In a nutshell
The BFS framework gives a common language to prioritize tasks that needs to be done several times per quarter. The main idea is to make those tasks either Better, Faster or Scalable. The concept is simple, but it brings enormous results if applied with consistency. It has the added benefit of avoiding a lot of the early-employees frustration about “having too much to do” after one year into the job.
What is the BFS?
Early startups are made of “one-[wo]men-teams”: individuals that are capable to handle all of the necessary parts of a department. It’s for example the marketing magician than can do SEO, content, ads and webinars, while crafting the new branding, announce your new fundraising in the press, and designing your new goodies.
As startups grow, teams grow, and each team leader’s responsibilities expand. SEO need to be more precise, content must be of higher quality, product marketing comes into play, and… the marketing magician becomes busier. After hundreds of 1:1 with my team leaders, I have noticed a clear pattern: over time, team leaders stack up more and more things on their daily to-do list, and they don’t remove much from it. After a while, the to-do list becomes so bloated that the same conversations pop up in every meeting:
– “I’m overload”
– “I need more resources ($, people, consulting, etc.)”
– “If only we had launched [xxx] 6 months ago”
Sometimes those comments are legit concerns. They can reflect a misalignment between the company’s ambitions and the resources allowed. But most of the time, they come from a lack of anticipation. Thus, I came up with a simple framework to help my team leaders prioritize their projects months after months. I called it the BFS: Better, Faster, Scale.
Following the BFS improves the impact and the scalability of their department over time. By doing so, it’s easier for them to delegate, grow and get to the next level.
How to use BFS?
Easy! Each month, take the list of all the tasks you did and that need to be done again. Then for each of them, decide if you will make them better, do them faster or make them scale. The secret lies into this rule: only pick one adjective per task.
Every task should fall into one of these categories. As you gain experience doing a task, doing it again in the same conditions should be at least faster. If you spend the same time as before, you should be able to improve the quality of the task. And if you want to get rid of this task in your to-do list in the long run, you should spend time making it scalable.
Let’s say you have three objectives in your list on month #1. After doing the labeling, you should have the same amount of time devoted to those objectives in month #2 but split differently.

Does it sound obvious? It is. But as labeling tasks like this may seem simple, you need to clearly know when to choose one label over the others, and how to execute on them.
When to use BFS?

___

GIVEN EXERCISE A: Select every line of the records that contains the string "width", treating case as significant.
The text and the records come from unrelated sources.

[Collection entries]
___

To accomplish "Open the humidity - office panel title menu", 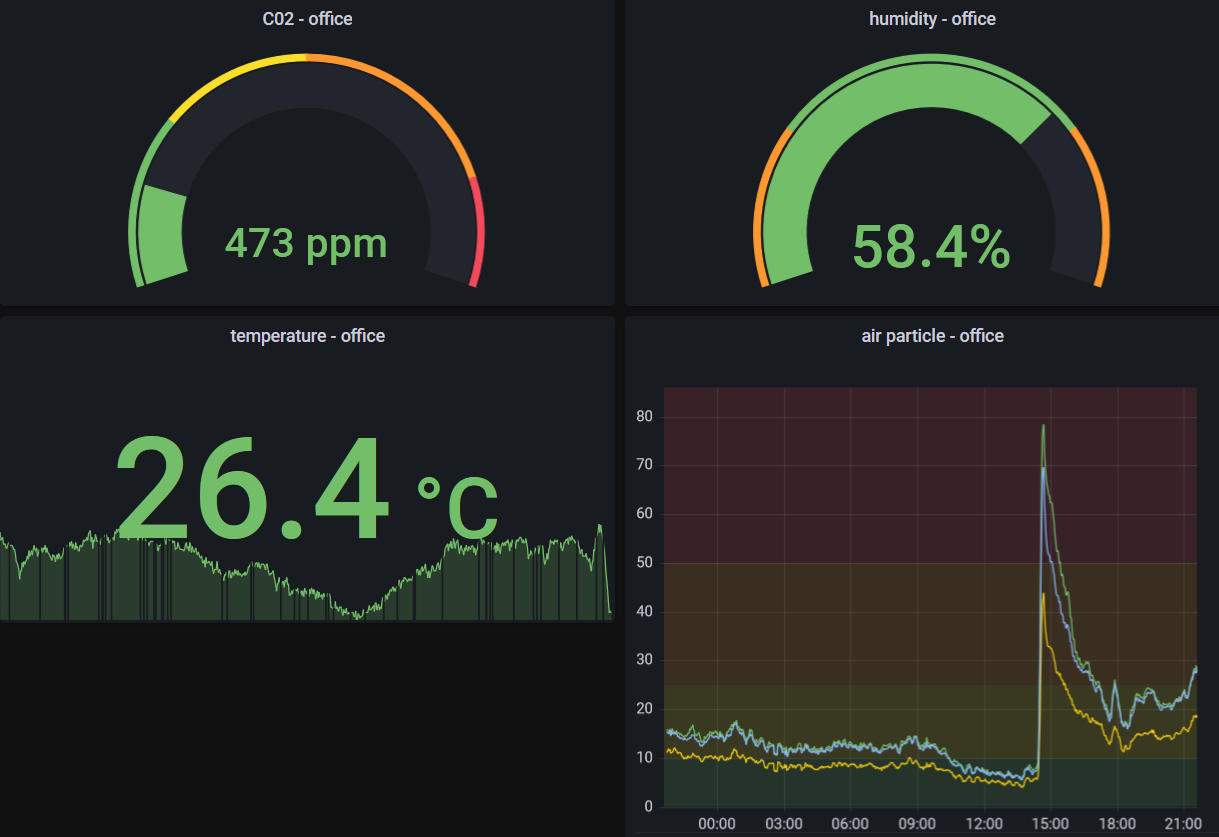I will [932, 19].
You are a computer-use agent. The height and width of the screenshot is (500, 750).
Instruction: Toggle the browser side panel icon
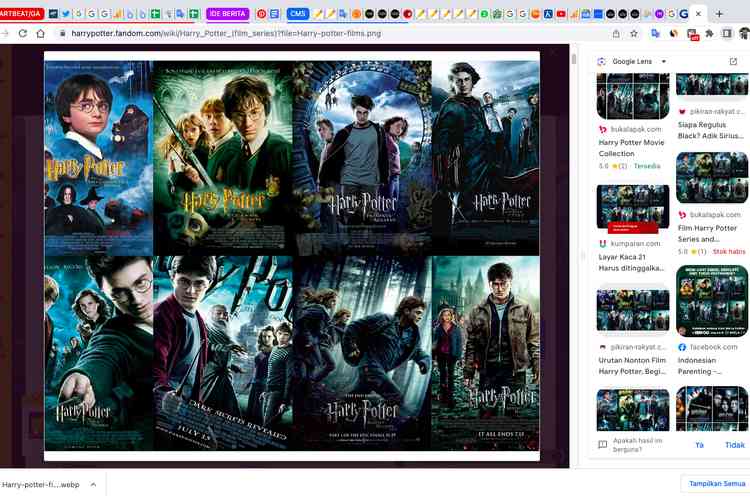(727, 33)
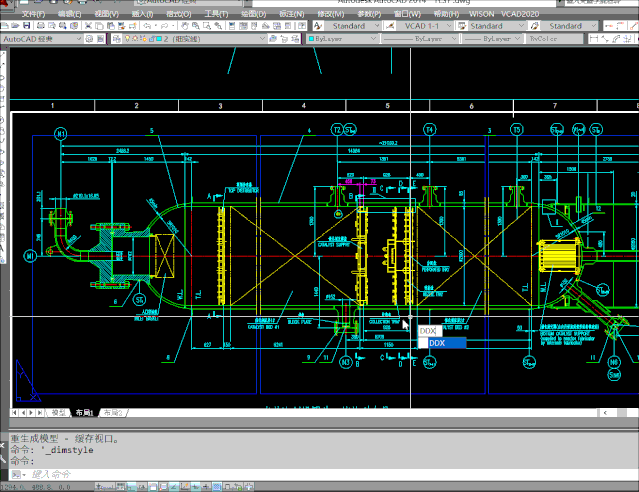Toggle the layer lock padlock icon

point(153,39)
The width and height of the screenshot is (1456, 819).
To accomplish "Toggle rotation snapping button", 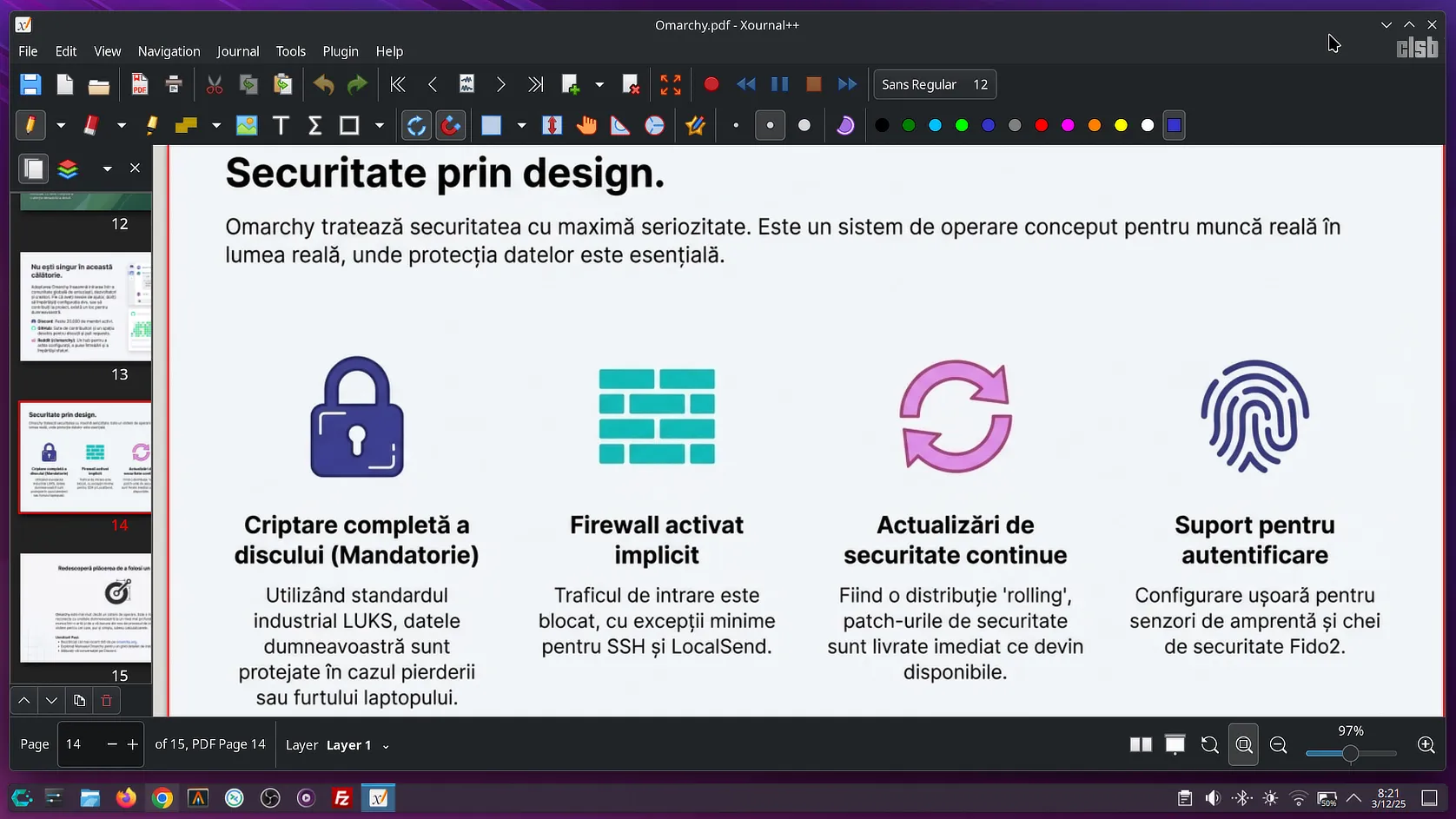I will click(416, 126).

___

GIVEN EXERCISE B: Restate word for word the part of the BFS framework text between "How to use BFS?" and "but split differently.", inclusive.

TASK RESULT A:
You are a computer-use agent. The height and width of the screenshot is (500, 750).
The width and height of the screenshot is (1456, 819).

TASK RESULT B:
How to use BFS?
Easy! Each month, take the list of all the tasks you did and that need to be done again. Then for each of them, decide if you will make them better, do them faster or make them scale. The secret lies into this rule: only pick one adjective per task.
Every task should fall into one of these categories. As you gain experience doing a task, doing it again in the same conditions should be at least faster. If you spend the same time as before, you should be able to improve the quality of the task. And if you want to get rid of this task in your to-do list in the long run, you should spend time making it scalable.
Let’s say you have three objectives in your list on month #1. After doing the labeling, you should have the same amount of time devoted to those objectives in month #2 but split differently.